The Scene: Sexy Kroger. Like every other Kroger, but sexy. We were all five shopping for food for the trip, which includes peanut butter, jelly, various meats, breads, chips, salsa, and grapes. We didn’t need to buy any more fruit, because we “borrowed” apples and oranges from Cobrewhahaheeheehoho.
“A day without cheese is like a hug without a squeeze” said Shea, reading off of a poster next to the cheese section. At this, Jon, Shea and I all hugged each other in the cheese section of sexy Kroger. It was a good time, and we shortly checked out, and headed back out to Danielle’s SUV, Bessie.
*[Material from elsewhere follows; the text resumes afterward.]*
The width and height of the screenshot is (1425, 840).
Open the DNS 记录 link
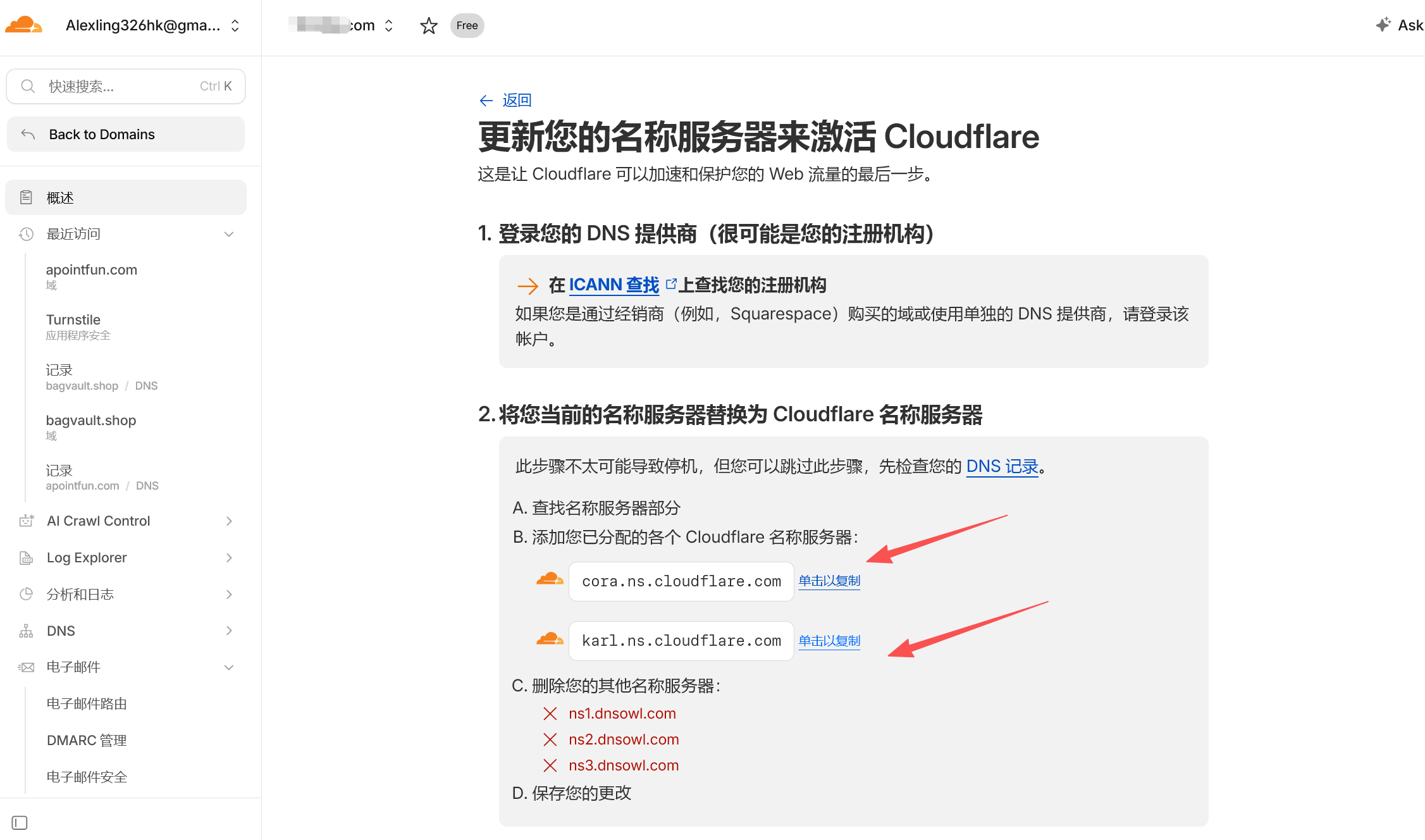point(1002,466)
It’s proper name is an SUV, but it’d be more appropriate to call it an SUX. This automotive monstrosity is as old as us, and has the turning radius of a cow deprived of the majority of its mental faculties. Bessie is an abomination unto Henry Ford, and doesn’t even have a device capable of playing music, outside of a spotty radio. Danielle told us the car had six seats, but that was a lie. The “sixth seat” is 8 inches wide, and it would take an unhealthily skinny pixie to sit there comfortably for a quick crime spree, much less a 13 hour car trip to Maryland.
After the brief trip to Kroger, I was already having second thoughts about bringing Bessie, but once we checked out, I had a chance to drive the car myself. I slid into the driver’s seat, and looked at the dashboard, trying to find the switch to turn on the lights. This is normally an easy task, but since the car is so old, everything was written in middle english. I suppose I should be grateful that it wasn’t written in Greek, or Atlantean, but I’m a cisgender middle class white male living in America, so I need to exaggerate my problems. Once I managed to solve the enigma machine which was the light switch, we started driving.
I thought my life was taking a while to get going, but that’s only because I wasn’t comparing it to Bessie. If you stomp on the gas pedal, then you can probably get from 0-60 in about fifteen minutes, providing you drive straight off a cliff, and gravity is at double its normal strength.
After driving back to campus, I decided out of the goodness of my own heart to bring my car, Watson, a 10 year old SUV which is better in every way than Bessie, unless you’re judging solely by how much the car’s name sounds like a cow.
“Clark,” says Danielle, “you’re such a babe.”
“A chivalrous knight” says Melissa.
“A blossoming sunset” says Jon.
“A crunchy raspberry” says Shea.
“A shiny rabbit” I say, complimenting myself for the fourth time in as many minutes.